Votre fils parlait de mépris du président Macron à votre égard, nous réalisons tous aujourd’hui que le mépris est en fait en regard de nos soldats de l’opération Barkhane, dont 45 ont déjà perdu la vie pour défendre seuls un territoire immense, et récupérer des personnes comme vous, enlevées et en danger. Vos propos sont en total inadéquation avec ce pour quoi nos militaires se battent au Sahel. L’irrévérence, c’est de ne pas reconnaitre que la libération de 200 djihadistes met à nouveau en danger ceux qui les traquent.
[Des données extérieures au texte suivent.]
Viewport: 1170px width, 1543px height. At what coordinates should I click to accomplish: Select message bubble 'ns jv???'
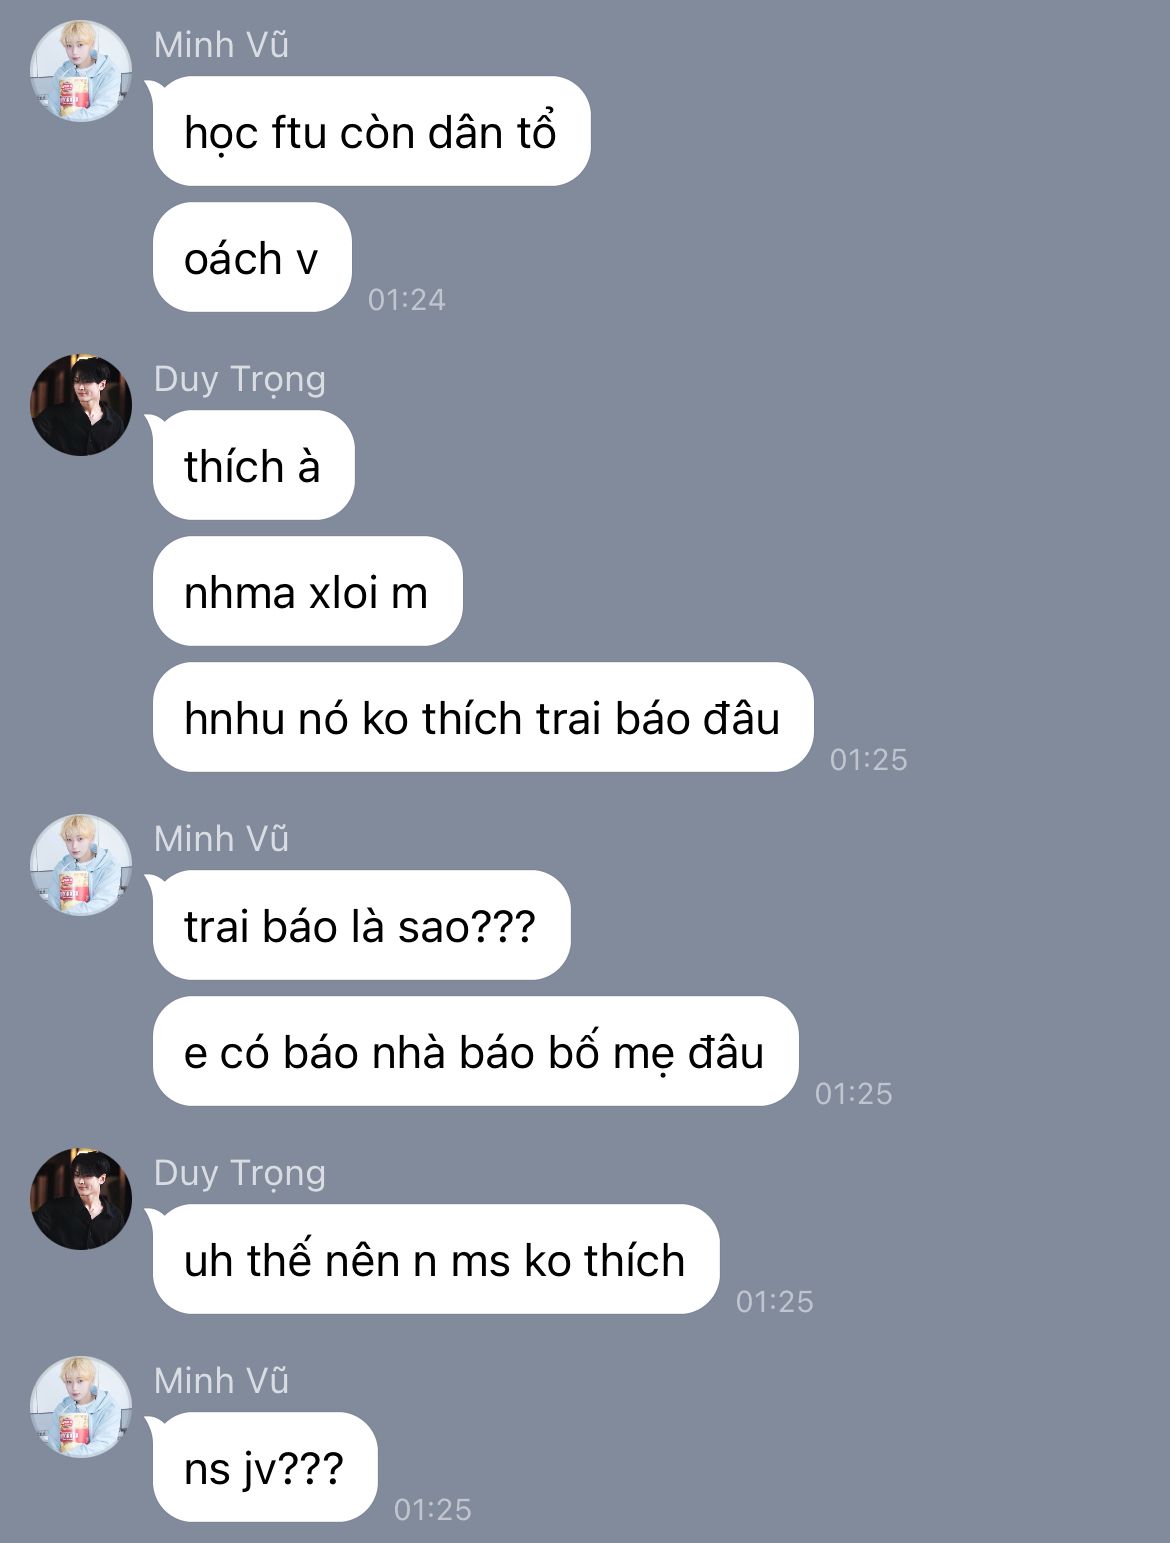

L’indécence, c’est de n’avoir eu aucun remerciement à l’égard de ceux qui ont négocié pour que vous soyez à nouveau en terre de France. 
Le camouflet, c’est d’avoir insinué un doute. Celui de vos conditions réelles de détention, et surtout, celui de votre possible retournement.

J’en appelle donc au président de la République, afin qu’il crée le plus rapidement possible, une « structure de retour » pour les otages libérés : accompagner et suivre. Et je demande qu’un député s’empare d’une proposition de loi afin qu’un otage, pour qui des personnels risquent leur vie, pour qui la France à payé une rançon, soit assuré du soutien du pays, mais aussi averti qu’en cas de retour sur les lieux de son enlèvement, il le fera en son âme et conscience et ne bénéficiera pas une seconde fois de la protection de la nation.

Les 10 millions d’euros (possiblement) versés pour votre libération ne doivent en aucun cas devenir une rente pour radicalisés, ni un financement pour terroristes, et encore moins une négation supplémentaire ni un sabotage du travail héroïque de nos soldats en opération extérieure.

A la lumière de tout ceci, il est tout à fait compréhensible que le président Emmanuel Macron, outre sa présence sur le tarmac de l’aéroport « libre », ait jugé nécessaire de ne pas faire de déclaration.